Container Security: Anchore Engine

Nowadays, containers are taking over the world. We still have big systems, legacy system and, obviously, not every company out there has enough speed to migrate to containerized solutions but, wherever you look, people are talking about containers.

And, if you look in the opposite direction, people are talking about security. Breaches, vulnerabilities, systems not properly patched, all kind of problems that put at risk enterprise security and users data.
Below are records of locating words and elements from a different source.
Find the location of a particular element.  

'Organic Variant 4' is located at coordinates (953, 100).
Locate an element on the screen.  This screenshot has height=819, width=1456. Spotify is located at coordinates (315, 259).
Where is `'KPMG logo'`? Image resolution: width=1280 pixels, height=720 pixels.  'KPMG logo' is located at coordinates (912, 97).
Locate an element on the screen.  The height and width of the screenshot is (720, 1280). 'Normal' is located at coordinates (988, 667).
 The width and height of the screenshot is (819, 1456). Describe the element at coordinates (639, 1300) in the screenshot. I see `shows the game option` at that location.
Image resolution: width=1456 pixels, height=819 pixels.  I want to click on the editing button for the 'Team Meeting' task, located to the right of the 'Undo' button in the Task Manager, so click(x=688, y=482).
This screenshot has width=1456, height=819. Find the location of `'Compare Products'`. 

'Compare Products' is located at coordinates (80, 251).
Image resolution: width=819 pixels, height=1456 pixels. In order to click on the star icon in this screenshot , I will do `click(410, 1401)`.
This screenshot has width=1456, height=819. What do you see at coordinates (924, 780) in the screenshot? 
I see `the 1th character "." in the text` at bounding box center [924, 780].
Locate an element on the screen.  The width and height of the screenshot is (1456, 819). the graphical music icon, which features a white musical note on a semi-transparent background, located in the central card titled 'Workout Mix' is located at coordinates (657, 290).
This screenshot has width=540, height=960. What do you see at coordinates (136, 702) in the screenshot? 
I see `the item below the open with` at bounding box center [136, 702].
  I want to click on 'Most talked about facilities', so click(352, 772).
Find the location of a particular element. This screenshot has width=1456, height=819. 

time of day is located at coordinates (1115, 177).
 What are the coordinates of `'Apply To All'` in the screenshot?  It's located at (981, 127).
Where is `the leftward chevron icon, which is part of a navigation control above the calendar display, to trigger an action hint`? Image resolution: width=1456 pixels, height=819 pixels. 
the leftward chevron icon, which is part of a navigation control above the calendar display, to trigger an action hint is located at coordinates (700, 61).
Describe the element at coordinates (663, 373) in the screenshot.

With all of this, and it is not new, projects involving both topics have been growing and growing. The ecosystem is huge, and the amount of options is starting to be overwhelming.

We have projects like:

  • Docker Bench for Security: The Docker Bench for Security is a script that checks for dozens of common best-practices around deploying Docker containers in production. The tests are all automated and are inspired by the CIS Docker Benchmark v1.2.0.
  • Clair: Clair is an open-source project for the static analysis of vulnerabilities in application containers (currently including apps and docker).
  • Cilium: Cilium is open source software for providing and transparently securing network connectivity and load-balancing between application workloads such as application containers or processes. Cilium operates at Layer 3/4 to provide traditional networking and security services as well as Layer 7 to protect and secure use of modern application protocols such as HTTP, gRPC and Kafka. Cilium is integrated into common orchestration frameworks such as Kubernetes and Mesos.
  • Anchore Engine: The Anchore Engine is an open-source project that provides a centralized service for inspection, analysis and certification of container images. The Anchore Engine is provided as a Docker container image that can be run standalone or within an orchestration platform such as Kubernetes, Docker Swarm, Rancher, Amazon ECS, and other container orchestration platforms.
  • OpenSCAP: The OpenSCAP ecosystem provides multiple tools to assist administrators and auditors with assessment, measurement, and enforcement of security baselines. We maintain great flexibility and interoperability, reducing the costs of performing security audits.
  • Dagda: Dagda is a tool to perform static analysis of known vulnerabilities, trojans, viruses, malware & other malicious threats in docker images/containers and to monitor the docker daemon and running docker containers for detecting anomalous activities.
  • Notary: The Notary project comprises a server and a client for running and interacting with trusted collections. See the service architecture documentation for more information.
  • Grafaes: An open artefact metadata API to audit and govern your software supply chain.
  • Sysdig Falco: Falco is a behavioural activity monitor designed to detect anomalous activity in your applications. Powered by sysdig’s system call capture infrastructure, Falco lets you continuously monitor and detect container, application, host, and network activity – all in one place – from one source of data, with one set of rules.
  • Banyan Collector: Banyan Collector is a light-weight, easy to use, and modular system that allows you to launch containers from a registry, run arbitrary scripts inside them, and gather useful information.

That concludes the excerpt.